Мой сын был мокрый, горячий и такой маленький, какими, казалось мне, не бывают человеческие существа, и он прильнул ко мне так доверчиво, как до сих пор никто на свете. Потом его забрали и на все мои вопросы со смехом отвечали, что позаботятся о моем ребятенке как нельзя лучше, я могу спать спокойно, небось не бросят на улице. Говорили так, вряд ли злобно намекая, едва ли они знали, кто я есть, и не все ли равно? Роды продолжались десять часов, и меня сморил сон.

Когда я открыла глаза, рядом со мной был господин Майер. Совсем как в детстве, когда я болела крупом и, очнувшись от жара, увидела его, а он улыбнулся краешком губ и сказал по-латыни: заманила меня в гости, притворщица, - нарочито серьезным тоном, чтобы тетушка Лизбет думала, что он говорит сам с собой о важных медицинских материях…

– Все у тебя хорошо. Твой сын спит, как проснется, приложим к груди. Двух недель не дотерпел, если ты верно мне все сказала, а какой красавец! Вставать тебе пока не надо, но если хочешь есть или пить, только скажи.

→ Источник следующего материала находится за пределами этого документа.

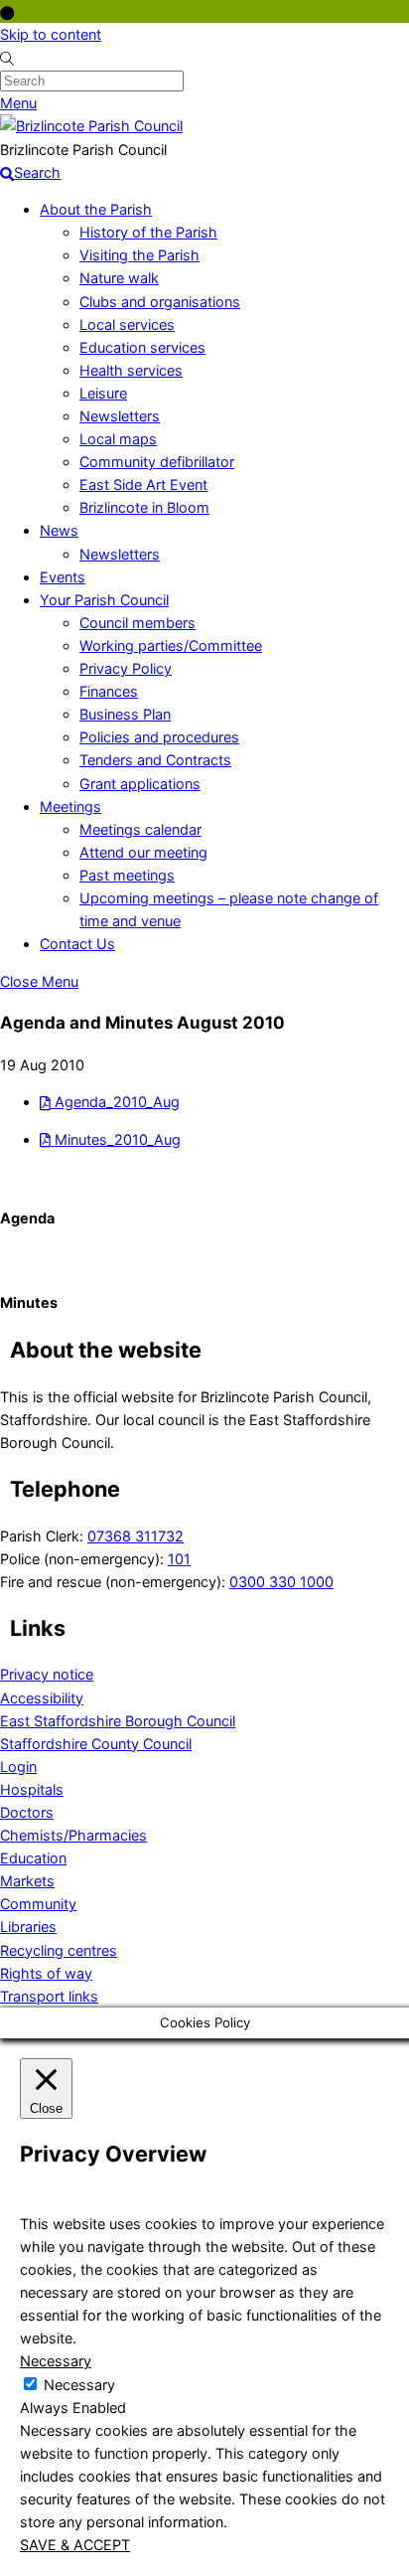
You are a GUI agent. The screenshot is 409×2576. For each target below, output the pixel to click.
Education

– Тетушка Лизбет - что с ней?

Господин Майер поколебался, затем сказал твердо:

– Тетушки твоей больше нет. Она скончалась этой ночью. Я скрывал от тебя ход ее болезни, так как боялся… того, что ты в самом деле вытворила. А теперь больше не думай об этом, отныне твое занятие - ребенок.

– Да, я знаю. Хорошо, не буду, - покорно ответила я. Да, отныне я не сама по себе, отныне я - мать, и привыкать к этому титулу было трудно. Я вспомнила высокую кровать, застеленную чистым, и потом страшное круглое кресло для рожениц. То, чего я втайне боялась, так быстро осталось позади, а что было впереди? Теперь я, судя по всему, лежу в доме учителя, и тут же где-то мой ребенок, и едва ли госпожа Майер от всего этого в восторге. Не слишком-то она меня любила, пока я была девицей-прислугой, с чего бы ей обрадоваться замужней Марихен, то ли докторше, то ли соломенной вдове, которая свалилась к ней в дом со своим дитятком от неизвестного мужа?…

– Господин Майер, я хотела бы перебраться… в свой дом.

– Ну, только не сию минуту. Тебе нельзя вставать. Завтра, если захочешь, переберешься.